The problems that the Federal and State Liberal branches are experiencing have become susceptible in the Younger branches. Most of the members are aggressive careerists, who will put aside whatever principles they held in an attempt to be electable, not persuade potential voters that they aren’t out of date. Or they will elevate principles that aren’t convincing outside of inner-city suburbs. When the NSW Young Liberals made their submission to the party’s Federal Election review, it claims it lost middle Australia, blaming conservative candidates like Katherine Deves, and refusing to acknowledge that much of their safe seats in affluent suburbs, now held by the Teals, were moderates who took an unconvincing stance on climate change and struggled to campaign on anything else except to plead to their electorates ‘don’t vote for the other candidate’ and imitate their colours.
The insistence that they are, in essence, a broad church of conservative and classically liberal politics, does not hold up, because none of them practise what they preach. Without the proof in the pudding, it becomes an unrecognisable party. Cater to Middle Australia, sure, but change doesn’t occur without an interest in genuine reform and democracy.

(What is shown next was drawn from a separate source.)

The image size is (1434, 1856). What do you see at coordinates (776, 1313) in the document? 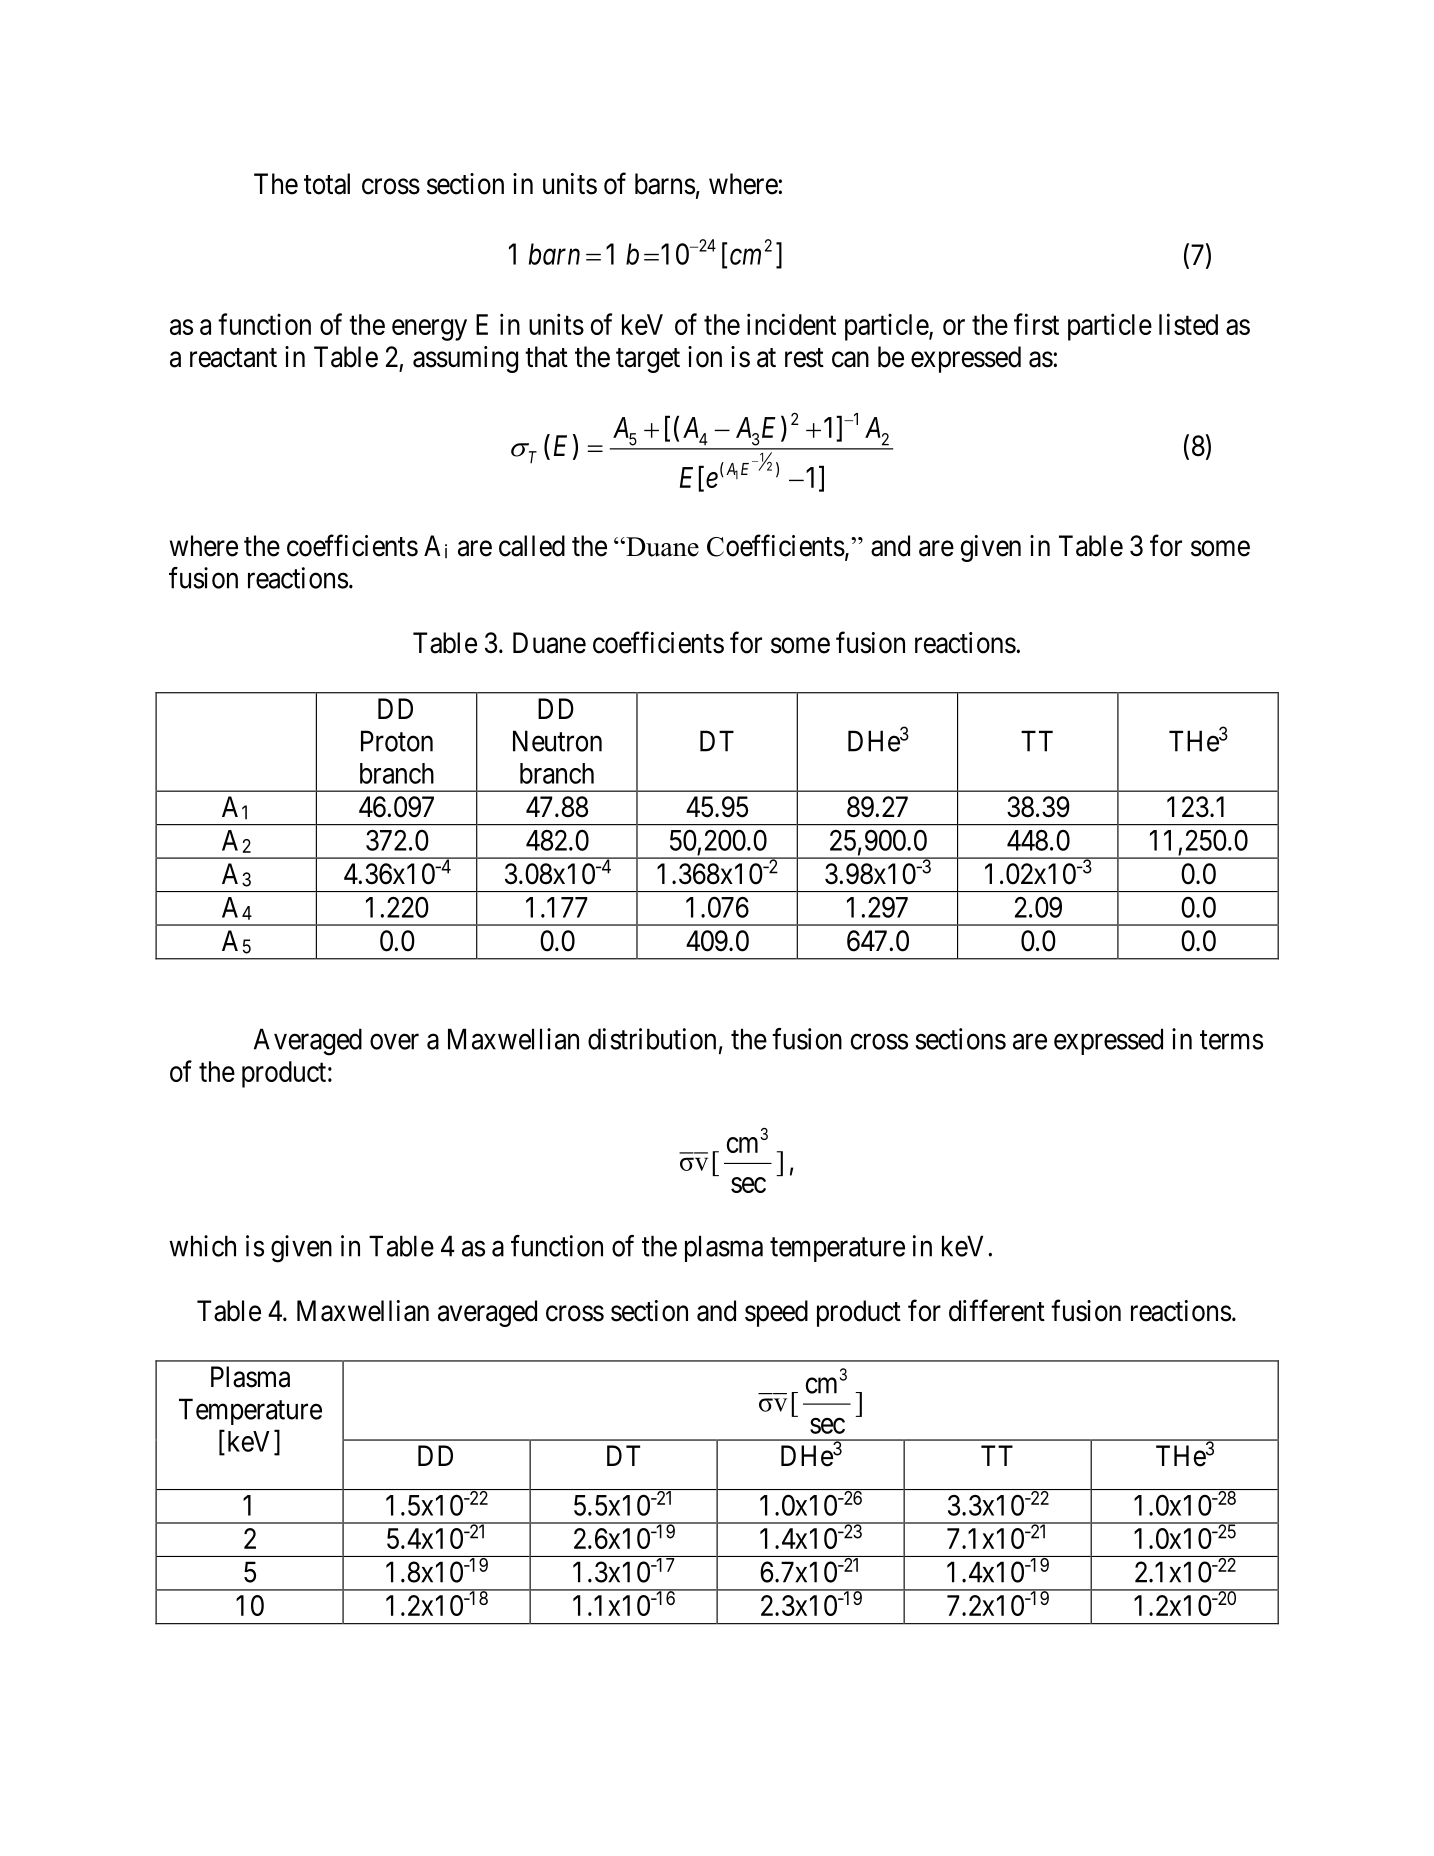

Instead, the party plays it safe when they refuse to see what the actual demographics are of these seats think versus the potential demographics from other areas they could vie for.
Adding to this, we have Jordan Lane apparently utilising TikTok to communicate their messages, despite reports he once claimed that the platform was Chinese spyware. Meanwhile, Freya Leach, a Young Liberal who ran as a candidate for Balmain, argued that because political communication is hybrid, they must take their ideas onto TikTok. To quote, ‘The exponential reach of social media content – particularly on TikTok – underscores the importance of having a robust digital strategy. And it is a sphere that is dominated by the left.’ I would argue that this is unconvincing because of how much of these metrics actually translate to potential voters who would put 1 next to her name and the Liberals are less concrete.
The devastating consequence of this brand is that young people will not become Young Liberals, nor will they hold familiar centre-right values. Consistent data shows that across several countries, including Australia, Millennials and Gen Z are unlikely to vote for right-wing parties, in part because they won’t become homeowners, nor will they dream of a better cost of living like affordable energy bills and building the incentives to start a family. Much of it is in part of the overwhelming groupthink in mainstream media, academia, and corporate boardrooms concern trolling the Liberals for being unelectable if they don’t comply with what they think they should do. They think that they should support the Voice or take over the party to be moulded into a fantasy of what the Liberal Party should be. Some, like Federal President, would probably oblige a segment of Australia’s population that will never ever vote for them.
To the reader under 30 thinking about joining the Young Liberals, I’d advise that you should act in your own conscience, in the same way, that a genuine broad church would encourage its members to exercise. Argue policies that would have a genuine impact on the state and country, such as opening up on nuclear energy, rather than issues like lowering the voting age to 16. Put them on the table in places like minor parties, think tanks, and magazines that will actually facilitate these kinds of discussions and subscribe to them. Develop more, if none exist. The world of politics has complicated contradictions, but the best way to break groupthink is actually battling it out.
A critical difference between the current Young Liberals and those mentioned in The Monthly is that the Old Libs at least held numerous distinguishing beliefs, whereas the former possess uniform values. It makes you wonder if these people could bring much-needed urgency to anything. It is not the Party of Menzies anymore. Nor was it Howard, Abbott, or even Turnbull and Morrison. It is the Party of David Sharaz.